**TASK:**
Can you return the material word for word, starting at the line that contains "Given: Click the FileZilla" and ending at the line that contains "Action: point(390,84)", with the pictures left out?

**DATA LISTING:**
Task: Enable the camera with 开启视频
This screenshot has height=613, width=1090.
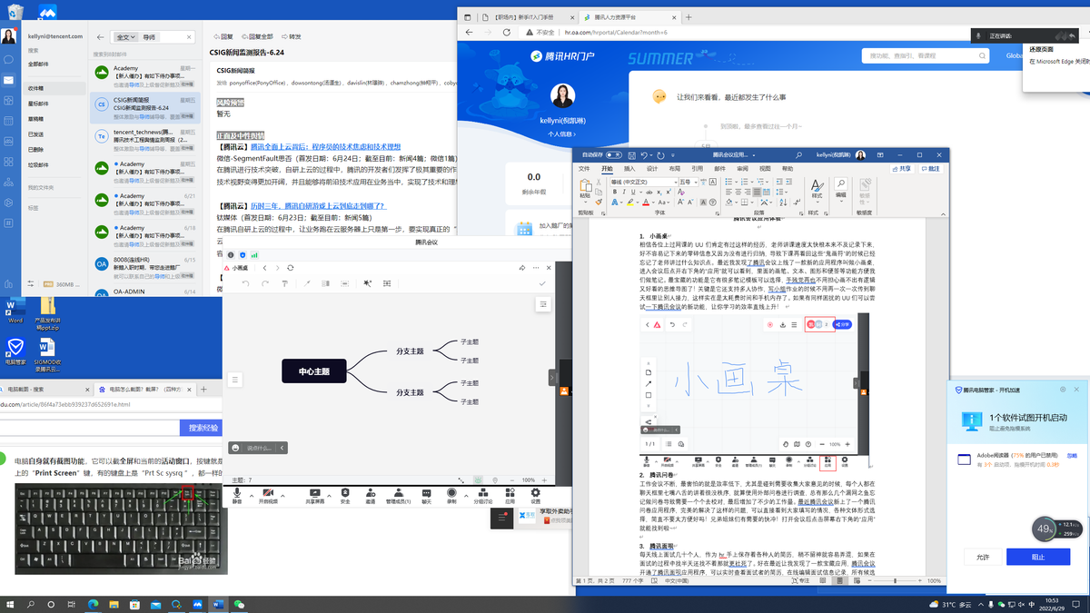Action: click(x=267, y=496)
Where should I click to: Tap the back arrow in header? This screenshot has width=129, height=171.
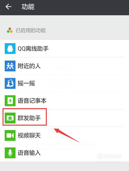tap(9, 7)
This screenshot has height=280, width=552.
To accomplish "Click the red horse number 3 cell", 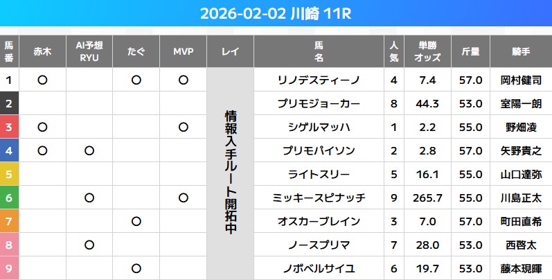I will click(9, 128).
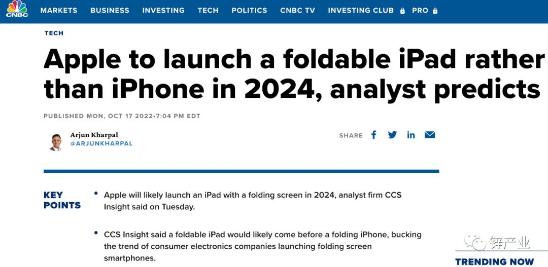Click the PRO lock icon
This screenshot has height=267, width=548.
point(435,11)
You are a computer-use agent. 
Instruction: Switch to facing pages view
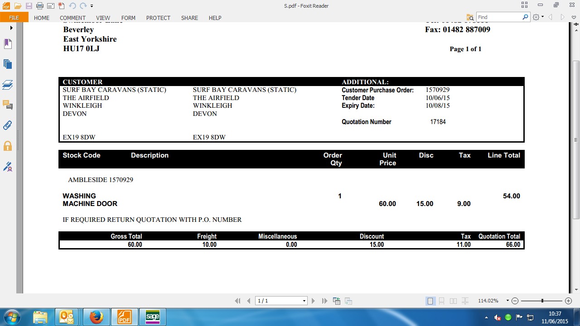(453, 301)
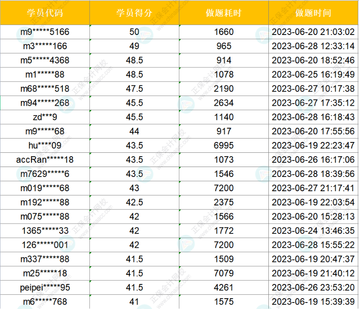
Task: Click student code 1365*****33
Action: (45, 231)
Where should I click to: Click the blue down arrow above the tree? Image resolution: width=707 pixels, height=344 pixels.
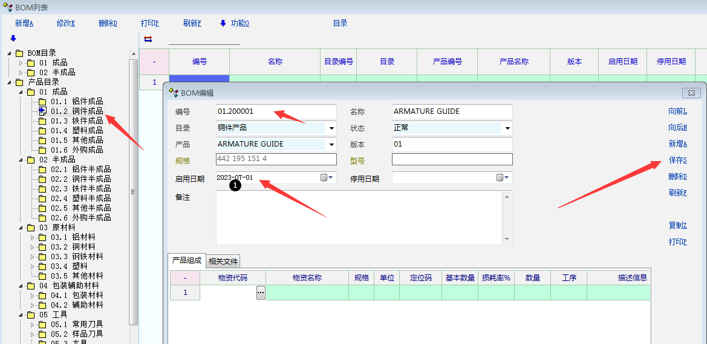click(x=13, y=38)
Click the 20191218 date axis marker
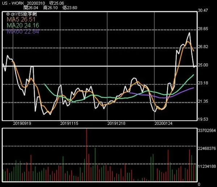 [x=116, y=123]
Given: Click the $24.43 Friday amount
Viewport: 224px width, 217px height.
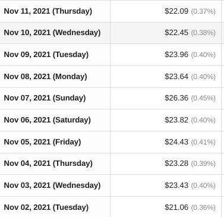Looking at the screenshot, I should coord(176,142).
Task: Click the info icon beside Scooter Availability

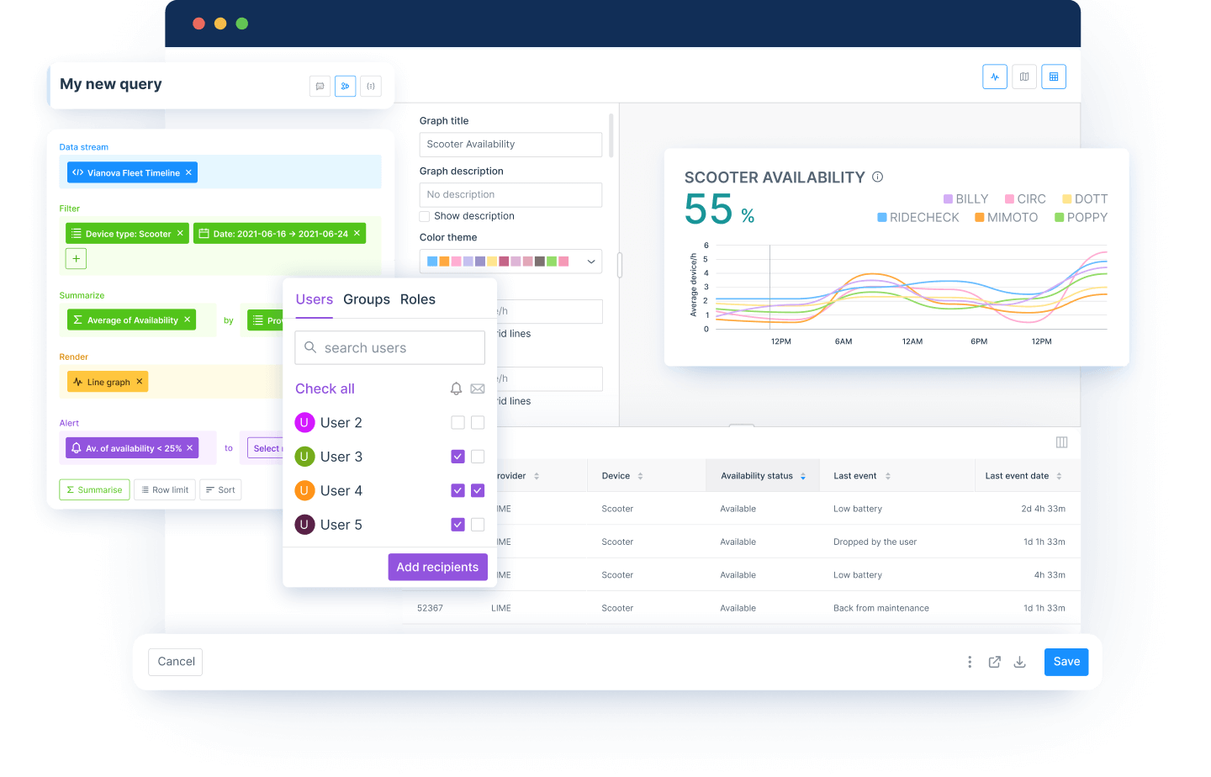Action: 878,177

...

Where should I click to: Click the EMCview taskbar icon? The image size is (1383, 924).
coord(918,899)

---

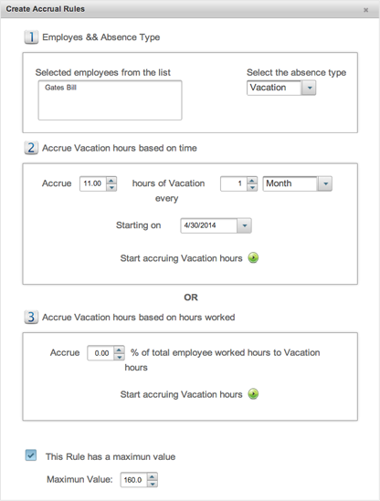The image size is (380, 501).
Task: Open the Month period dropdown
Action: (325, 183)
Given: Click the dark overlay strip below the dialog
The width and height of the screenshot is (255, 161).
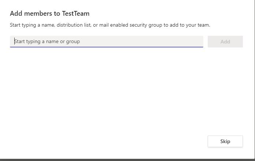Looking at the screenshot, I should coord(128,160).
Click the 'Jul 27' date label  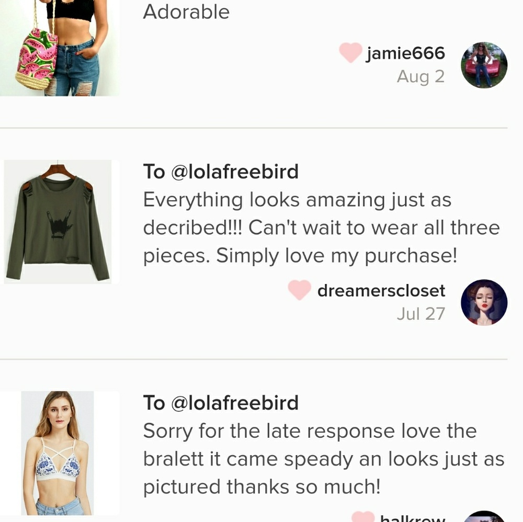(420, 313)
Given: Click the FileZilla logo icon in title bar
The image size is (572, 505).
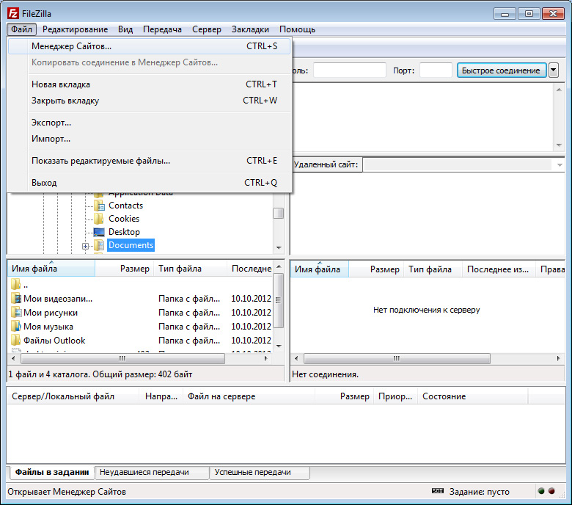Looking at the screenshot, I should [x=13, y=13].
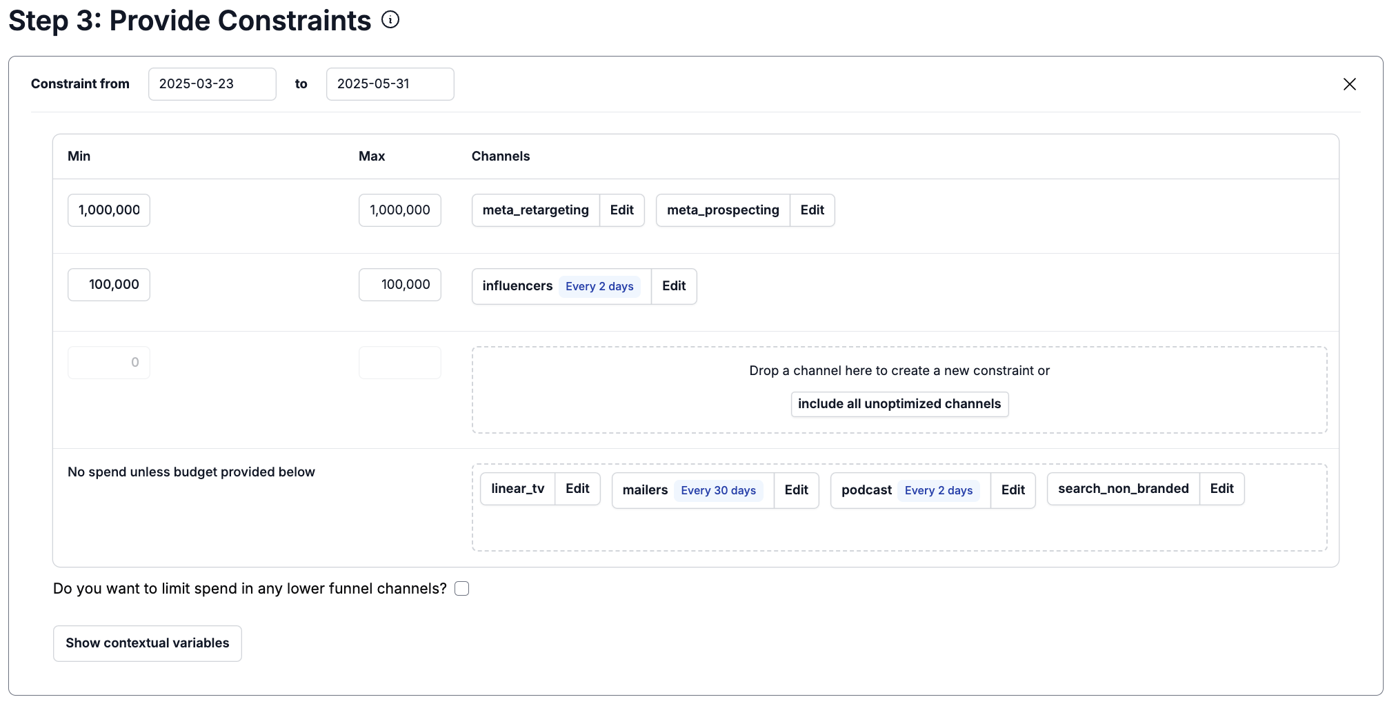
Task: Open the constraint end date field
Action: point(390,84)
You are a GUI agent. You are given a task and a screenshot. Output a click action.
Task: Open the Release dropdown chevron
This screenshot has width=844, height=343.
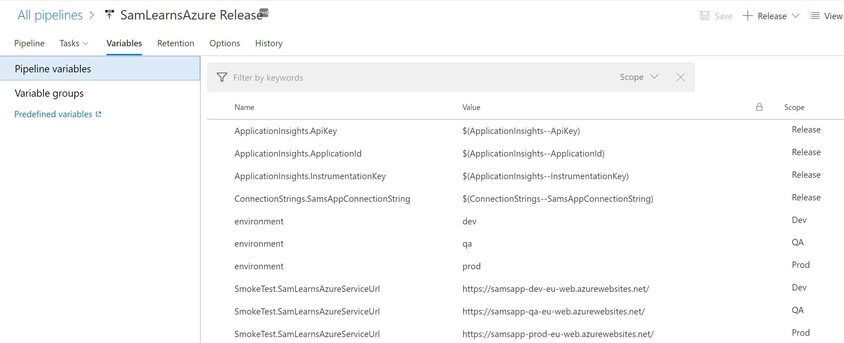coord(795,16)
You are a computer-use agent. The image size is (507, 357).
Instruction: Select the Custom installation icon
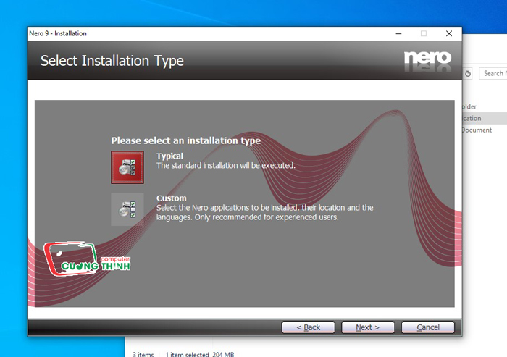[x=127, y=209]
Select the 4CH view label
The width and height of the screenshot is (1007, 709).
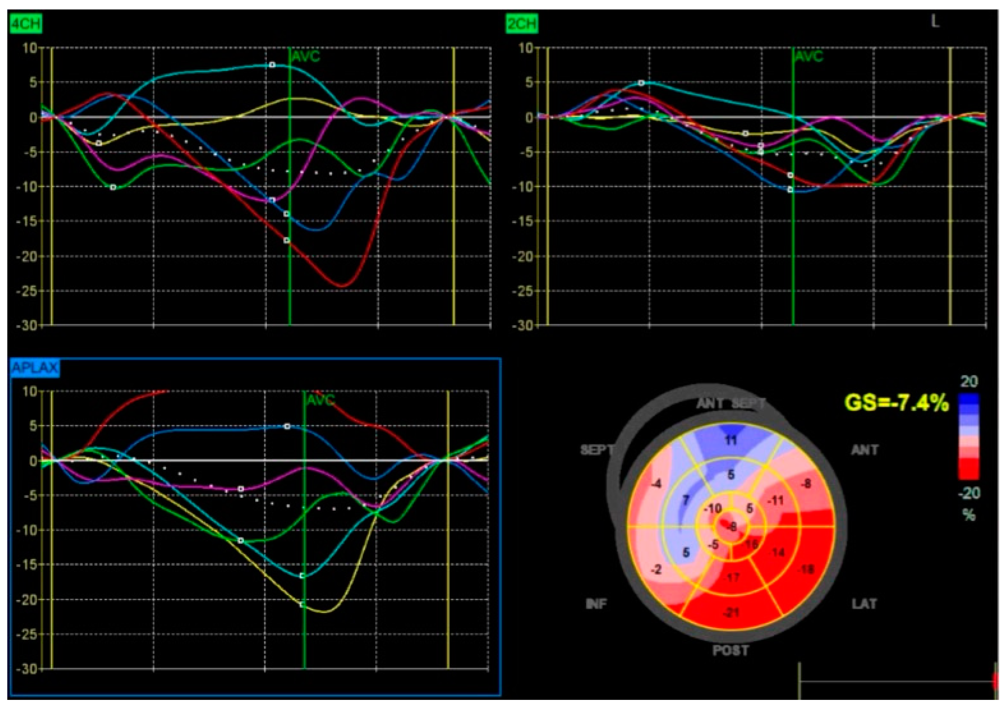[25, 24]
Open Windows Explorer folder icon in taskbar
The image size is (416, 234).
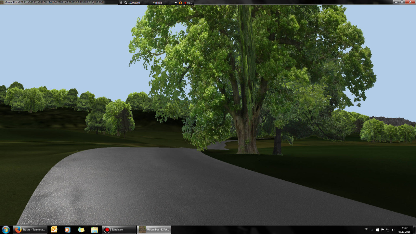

**RESPONSE FOR THIS EXERCISE:**
Given: Click the FileZilla logo icon in title bar
The image size is (572, 505).
Looking at the screenshot, I should [x=13, y=13].
Task: Open the constraint end date field
Action: point(390,84)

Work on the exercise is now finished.